[Records from a data collection]
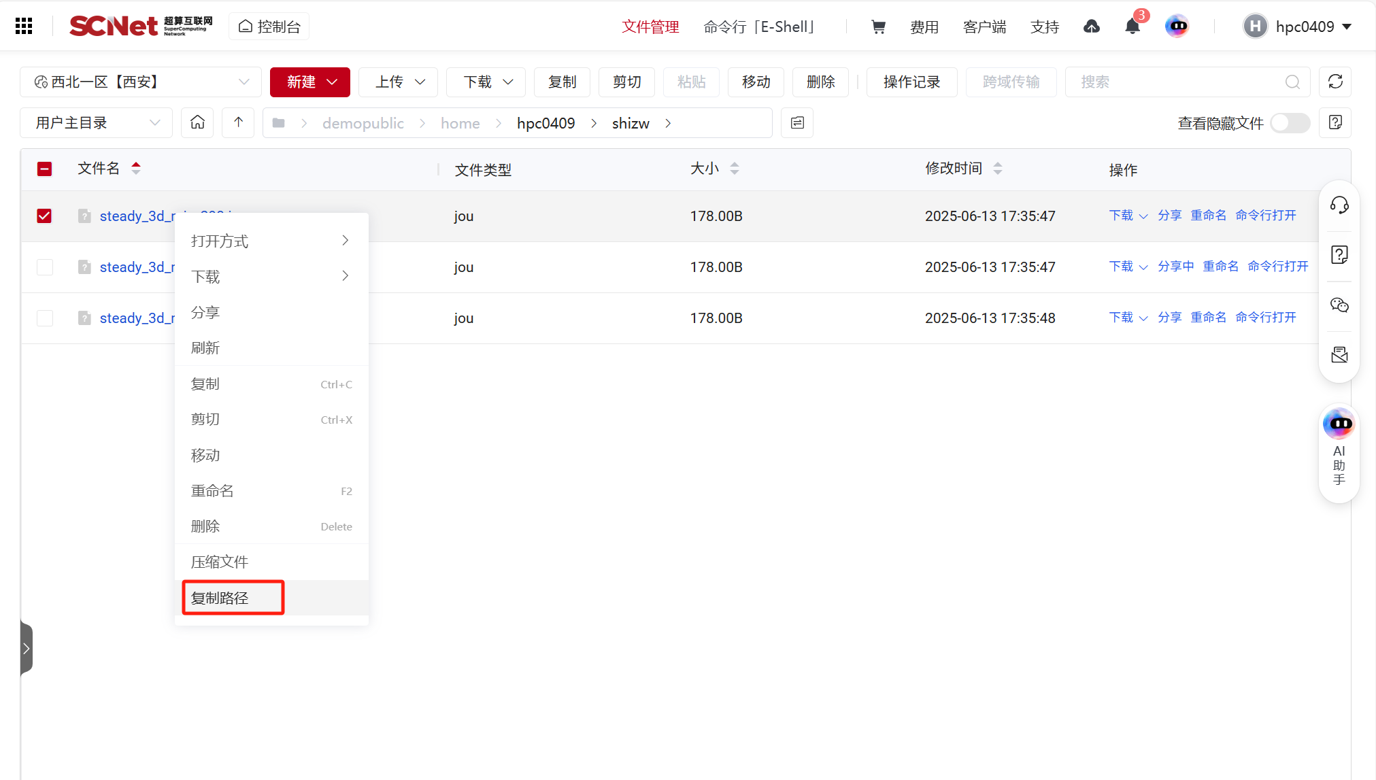Go to home directory icon
Screen dimensions: 1376x780
tap(197, 122)
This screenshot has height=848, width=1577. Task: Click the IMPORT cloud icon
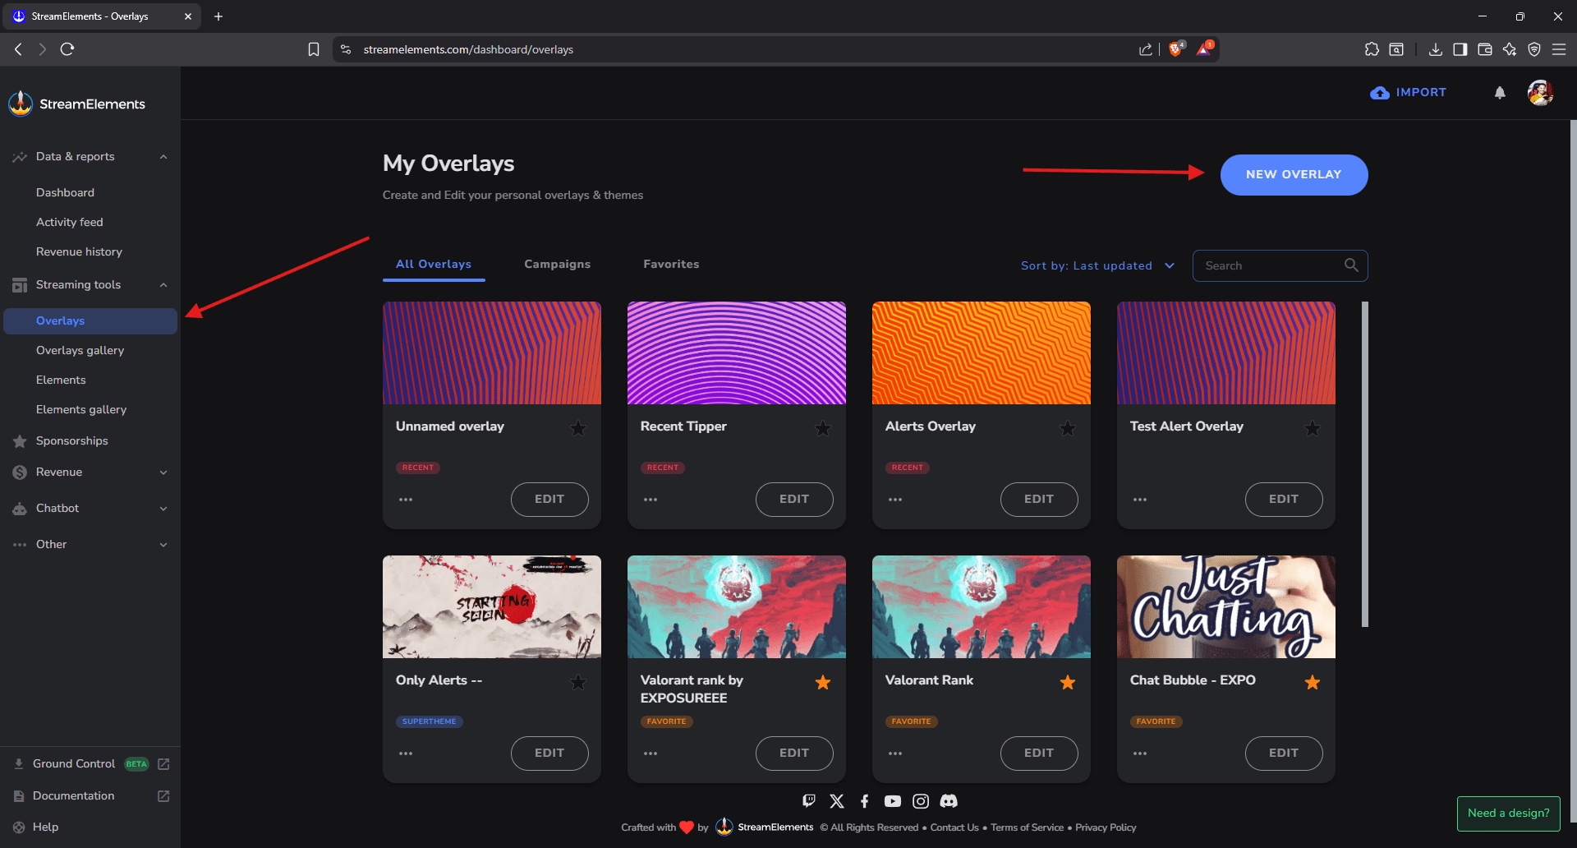tap(1379, 92)
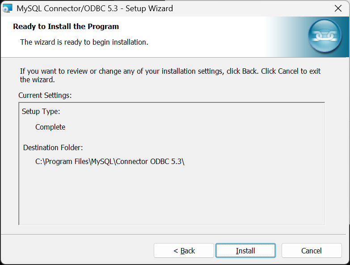The image size is (350, 265).
Task: Click the "Ready to Install the Program" heading
Action: coord(66,26)
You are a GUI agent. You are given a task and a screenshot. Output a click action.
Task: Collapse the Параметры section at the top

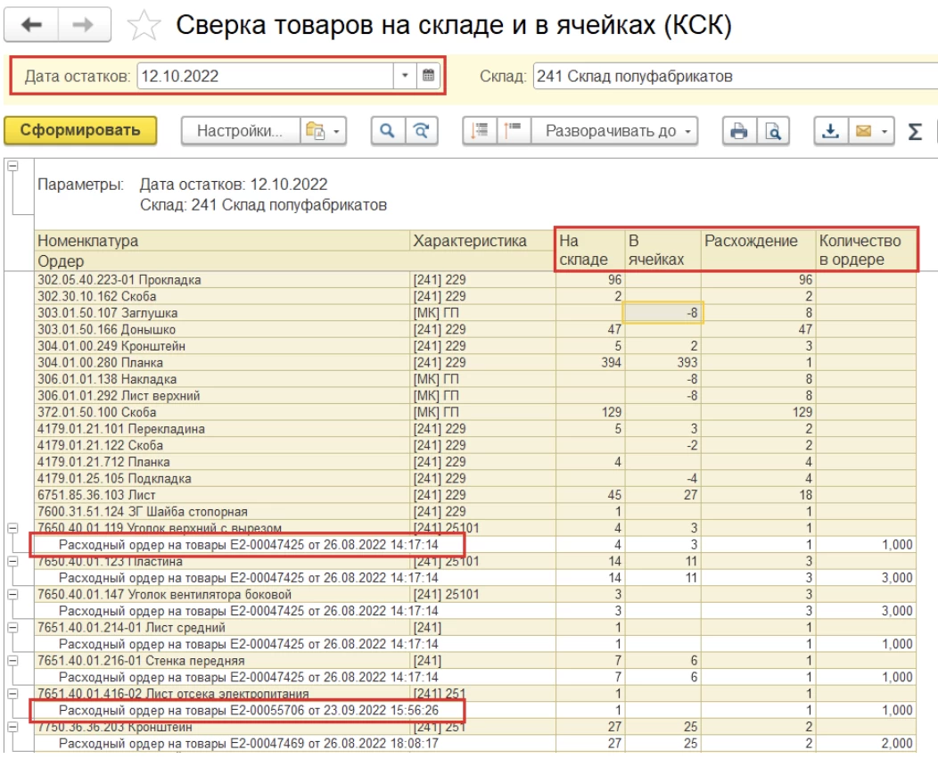tap(12, 166)
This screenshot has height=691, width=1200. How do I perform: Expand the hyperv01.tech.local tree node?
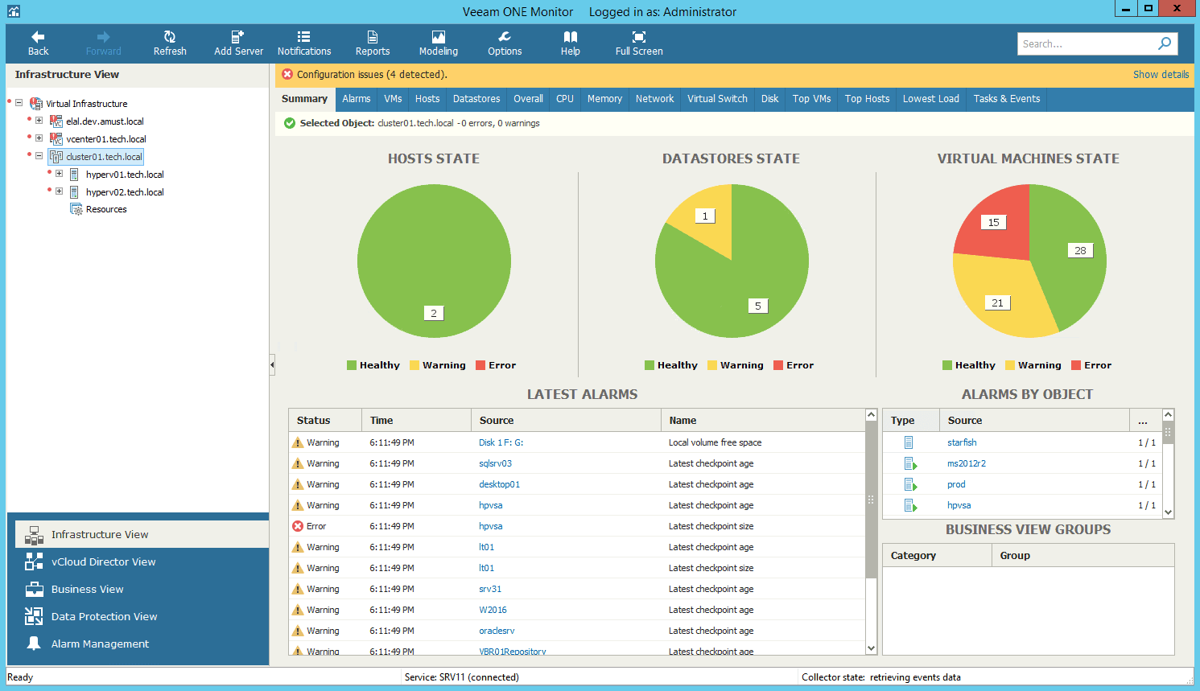(57, 174)
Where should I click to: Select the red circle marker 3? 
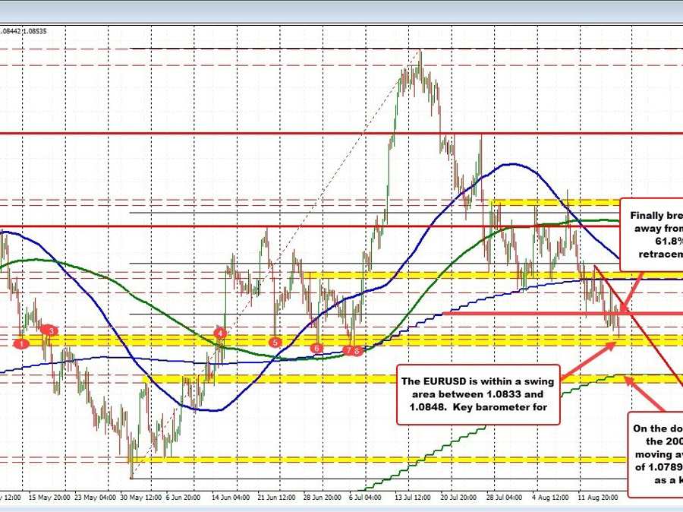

● **WORK TO COMPLETE**
Write out every line of the records above exactly as it appears, omitting the pictures.

● **EXPECTED ANSWER**
Go to home directory icon
Screen dimensions: 1376x780
tap(197, 122)
This screenshot has height=848, width=1577. Task: Click the IMPORT cloud icon
tap(1379, 92)
The image size is (350, 265).
Task: Click the "Ready to Install the Program" heading
Action: coord(66,26)
You are a GUI agent. You are given a task and a screenshot. Output a click action.
Task: Collapse the Параметры section at the top

tap(12, 166)
This screenshot has height=691, width=1200. How do I perform: Expand the hyperv01.tech.local tree node?
(57, 174)
Where should I click to: Select the red circle marker 3? 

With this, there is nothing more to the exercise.